Portanto, a presença da concepção linear é uma realidade. Ela está nos valores compartilhados pelos cientistas que levam a crer na evolução inercial da ciência, até que seja possível a sua utilização prática na sociedade. Este fato não está relacionado necessariamente a um problema ou ao fato de que não existe a necessidade de se desenvolver conhecimentos básicos em determinadas áreas. O que ele indica é que deve haver a preocupação de se justificar a inserção desses novos conhecimentos em um sistema multidisciplinar, que funciona de forma complexa e articulada. Além disso, é preciso lembrar a respeito do viés de fazer com que tanto objetivos como resultados de pesquisas caminhem em círculos, em vez de progredir de uma forma normal ou acumulativa.

Enquanto presente, a concepção linear torna o entendimento da forma como ocorre o processo de inovação obscurecido. Impede, portanto, a admissão que o processo de inovação inicia-se a partir da articulação do conhecimento existente. Em vez disso, faz acreditar que problemáticas desarticuladas do sistema multidisciplinar mais amplo, em um momento incerto do futuro, fazem

parte do processo de geração de inovações. Essa crença tem sido o subsídio para a legitimação de um modo de agir diferente do que se observa na realidade. Em geral, pesquisas realizadas dentro dessa filosofia linear - intradisciplinares e alienadas do sistema multidisciplinar no qual deveriam se inserir - são pouco promissoras. A respeito disso, cabe repetir o comentário de um dos entrevistados:

“...muito resultado de pesquisa, pesquisa em cima de pesquisa, repetição de pesquisas, pesquisas engavetadas...” (relato de

pesquisa – pesquisador, 2006)

O modelo linear leva ao primeiro dos fatores críticos presentes no tipo de processo de inovação aqui estudado. Esse fator crítico se relaciona ao fato de que a influência conceitual do modelo linear alimenta a desarticulação entre resultados intradisciplinares de pesquisas e o sistema multidisciplinar amplo no qual elas se inserem. Dessa forma, a concepção linear age como “legitimadora” de pesquisas que não se articulam bem com o sistema. Disso decorre de valores compartilhados levam ao descompromisso entre a geração do conhecimento e a geração do desenvolvimento, por considerar a geração de conhecimento como parte integrante e não como base para o processo de inovação.

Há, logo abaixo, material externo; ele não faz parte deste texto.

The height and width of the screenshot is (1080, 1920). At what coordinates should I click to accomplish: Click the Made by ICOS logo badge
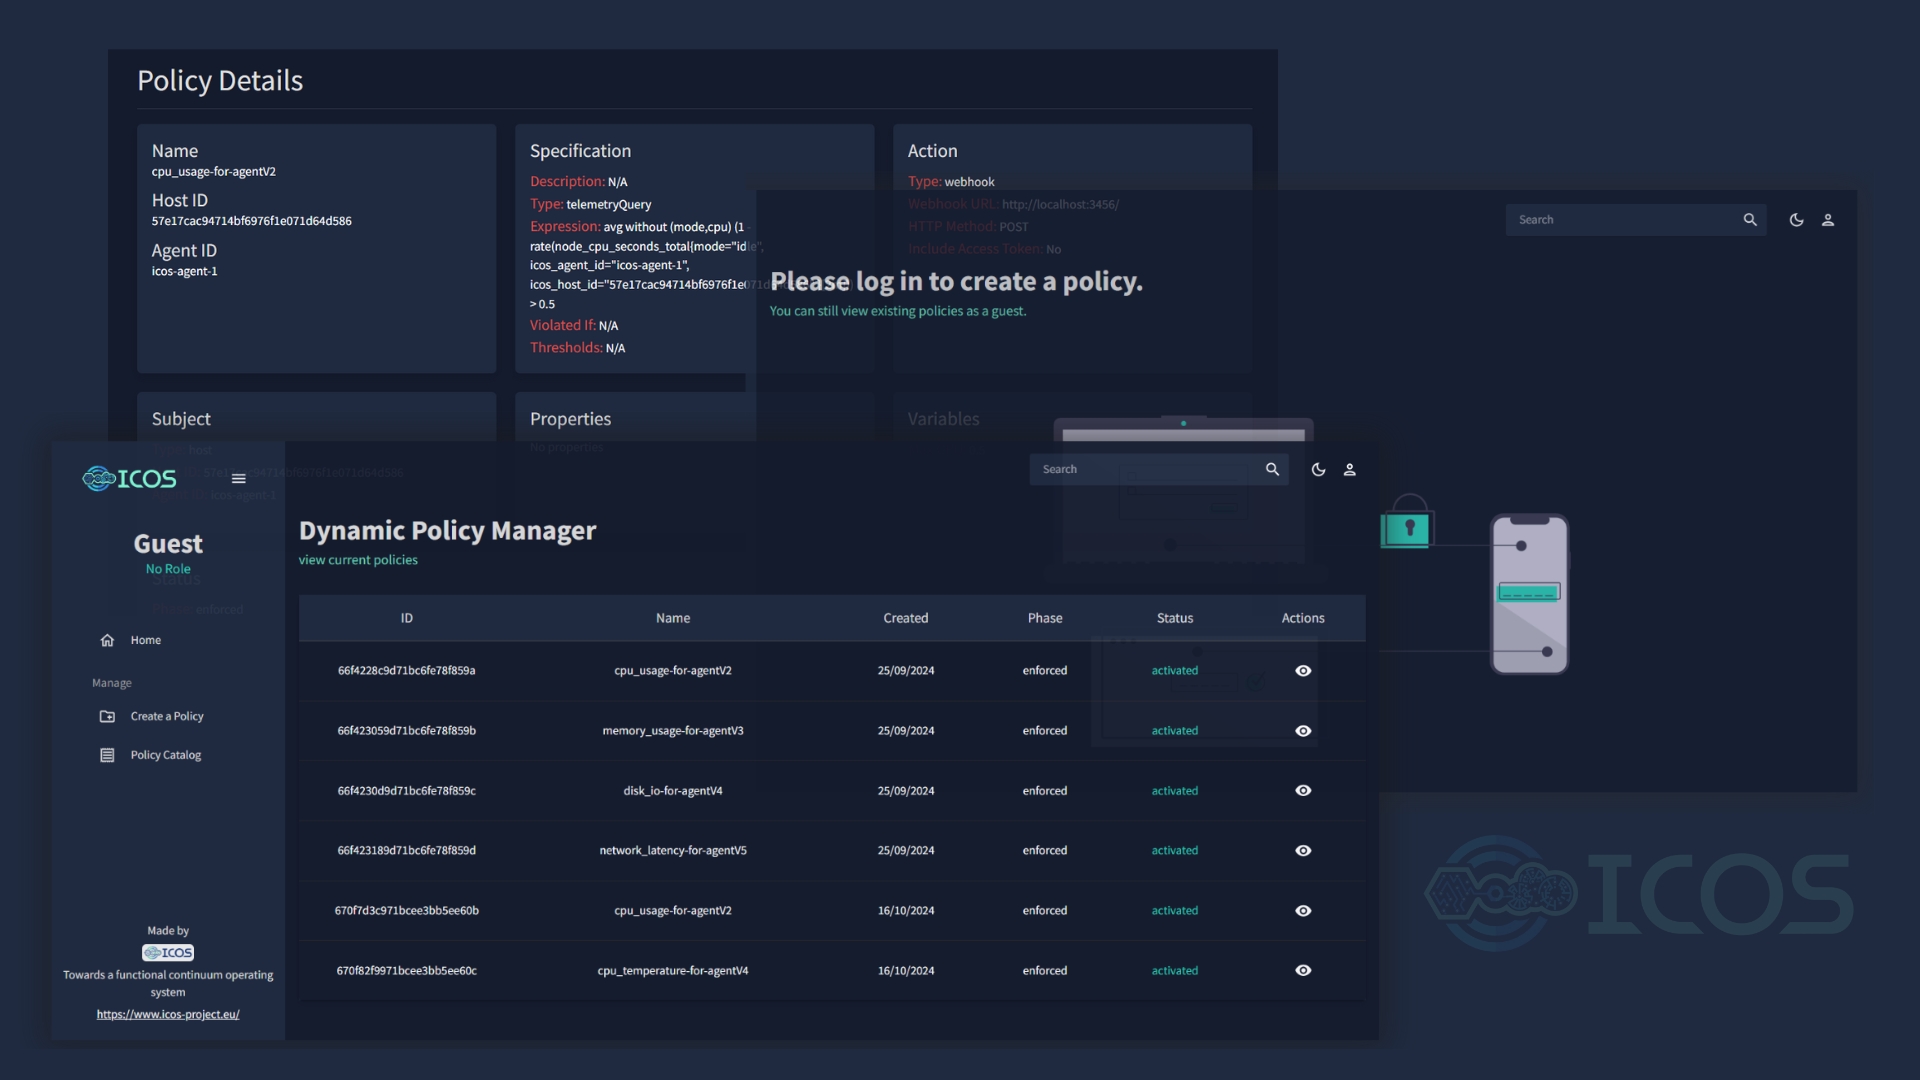(167, 952)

Nos dois casos, apesar de, muitas vezes, eles revelarem o seu viés linear, especialmente por meio da realimentação constante de pesquisas cujos objetivos e os resultados foram demasiadamente repetitivos, o sucesso das inovações deveu-se à clara integração, de certa forma acidental, entre os objetivos das pesquisas e a busca por soluções no sistema mais amplo, representado pelo momento vivido pela sociedade e pelas características do mercado no qual os produtos deveriam se inserir. Esse fato não significa que o processo ocorreu de forma ideal.

Diminuir os efeitos deste primeiro fator crítico não deve ser uma tarefa muito fácil. Isso porque o que ele revela está ligado, muito intimamente, a atributos culturais disseminados no próprio ambiente de pesquisa e partilhados, por um grande período de tempo, por pesquisadores das mais diversas áreas. No entanto, a simples consciência da sua existência pode em muito ajudar em qualquer processo de inovação que se dê, em parte ou completamente, dentro desse ambiente. Isso porque, por seu intermédio, torna-se possível prever e compreender possíveis resistências filosóficas que vêm à tona diante do empenho por tornar a ciência descontinuada em aplicação efetiva para a sociedade e o mercado.